SAXS data were collected from 5 mg/ml protein solution at the BioCAT 18-ID beamline [54] at APS. Prior to the SAXS analysis, the sample was subjected to size-exclusion chromatography using a Superdex 200 column (GE Healthcare), which was directly coupled to the SAXS cell. The position of the protein peak was determined by examining the scattered intensity. Using a PILATUS 3 1 M detector (Dectris), data were recorded at a 1.03 Å wavelength at room temperature, with 0.5-s exposures every 3 s. The sample-to-detector distance was 3.5 m, and the data range was 0.0052–0.37 Å⁻¹ (q = 4π sin θ/λ, where 2θ is the scattering angle and λ is the X-ray wavelength). Frames corresponding to the elution peak of the chromatogram were averaged to maximize the signal-to-noise ratio. Several frames immediately proximal to the sample peak (buffer frames) were averaged and subtracted from the sample scattering to obtain the final SAXS curve (Figure 1A). Data reduction was performed using the BioCAT beamline software pipeline, which utilizes ATSAS [55]. PRIMUS [56] was used for the Guinier analysis (Figure 1B) and radius of gyration (R_g) calculation. GNOM [57] was used to calculate the R_g and the pair distribution function, P(r) (Figure 1C), with the use of the entire scattering pattern. The R_g value calculated from the Guinier and distance distribution analysis was 37 Å. The qR_g limits for further calculations were 0.34–1.30. The calculated maximum dimension of the particle (D_max) was 105 Å. DAMMIF [58] was used for the calculation of low-resolution ab initio models. The models were averaged with DAMAVER [59], refined with DAMMIN [60], and filtered with DAMFILT. The symmetry 222 was applied as the restraint for the model building.
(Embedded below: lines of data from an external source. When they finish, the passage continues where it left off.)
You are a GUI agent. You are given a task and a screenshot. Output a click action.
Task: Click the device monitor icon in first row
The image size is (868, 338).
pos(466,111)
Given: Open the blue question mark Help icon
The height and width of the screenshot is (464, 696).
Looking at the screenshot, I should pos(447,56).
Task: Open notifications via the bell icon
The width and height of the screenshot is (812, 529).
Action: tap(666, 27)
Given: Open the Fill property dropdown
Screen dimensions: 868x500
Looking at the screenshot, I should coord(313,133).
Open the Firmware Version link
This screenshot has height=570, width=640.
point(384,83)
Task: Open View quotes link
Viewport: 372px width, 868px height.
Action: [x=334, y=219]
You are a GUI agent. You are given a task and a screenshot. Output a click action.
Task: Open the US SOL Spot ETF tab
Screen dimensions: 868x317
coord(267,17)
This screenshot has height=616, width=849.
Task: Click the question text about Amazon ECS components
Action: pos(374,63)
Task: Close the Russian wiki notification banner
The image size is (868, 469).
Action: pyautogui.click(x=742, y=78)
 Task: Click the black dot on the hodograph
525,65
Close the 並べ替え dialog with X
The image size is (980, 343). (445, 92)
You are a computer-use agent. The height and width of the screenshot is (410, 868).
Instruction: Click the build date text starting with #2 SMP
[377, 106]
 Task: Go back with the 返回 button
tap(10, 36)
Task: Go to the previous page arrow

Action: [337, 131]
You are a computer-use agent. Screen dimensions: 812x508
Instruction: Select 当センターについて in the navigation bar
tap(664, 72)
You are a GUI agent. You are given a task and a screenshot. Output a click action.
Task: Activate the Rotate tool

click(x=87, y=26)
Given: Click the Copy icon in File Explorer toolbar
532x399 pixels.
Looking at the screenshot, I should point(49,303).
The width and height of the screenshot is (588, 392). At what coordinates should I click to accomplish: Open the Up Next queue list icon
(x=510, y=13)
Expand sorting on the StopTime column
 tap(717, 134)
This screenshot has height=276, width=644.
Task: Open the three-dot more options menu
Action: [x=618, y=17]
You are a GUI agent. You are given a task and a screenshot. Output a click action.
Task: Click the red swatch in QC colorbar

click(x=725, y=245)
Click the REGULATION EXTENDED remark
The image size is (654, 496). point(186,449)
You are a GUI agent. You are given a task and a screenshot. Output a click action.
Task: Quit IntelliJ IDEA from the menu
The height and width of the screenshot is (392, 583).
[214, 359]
SUPCOMB [61] was used for the superimposition of the SAXS model, with co-ordinates of the tetrameric assembly obtained from the crystal structure of MtTSPS.

Figure 1. SAXS data.

(A) The experimental curve for MtTSPS. (B) Guinier plot (blue dots) of the scattering curve with the best fit shown as a dashed black line. (C) Pair–distance distribution function for MtTSPS SAXS data.

Other software used

Molecular illustrations were created with UCSF Chimera [62] and PyMOL (Schrödinger, LLC). The Ramachandran plot was calculated in Rampage [63]. The secondary structure was recognized with ProMotif [64] within the PDBsum server [65]. Sequence alignments were performed in CLUSTAL W [66] and MUSCLE [67] and edited in BioEdit [68]. MEGA7 [69] was used for phylogenetic analysis. HingeProt server [70] was used for the analysis of flexible regions. For the calculation of the sequence conservation, WebLogo was used [71].

Database deposition

The coordinates and structure factors of the related structures were deposited in the PDB: 6BQ2 (MtTSPS), 6BQ3 (MtTSPS–ATAM), 6BQ4 (MtTSPS–ADN), 6BQ5 (MtTSPS–MTA), 6BQ6 (MtTSPS–TSPM), and 6BQ7 (MtTSPS–SPD).

Results and discussion

MtTSPS structure

The polypeptide chain of MtTSPS contains 328 amino acids, and its calculated molecular mass is 37 kDa. It crystallizes in the P4₃2₁2 space group, with a dimer (chains A and B) as the asymmetric unit and 35% solvent content. The protein chain is well defined in electron density, except for 23 N-terminal residues. The monomer of MtTSPS consists of two domains and has a fold typical for polyamine biosynthesis proteins. The N-terminal domain is built by six β-strands (N-terminal β-hairpin followed by a four-stranded antiparallel β-sheet), whereas the C-terminal domain has Rossman fold-like topology. That is, β-strands (five parallel and two antiparallel) placed in the core are covered from both sides by five and seven helical fragments (Figure 2).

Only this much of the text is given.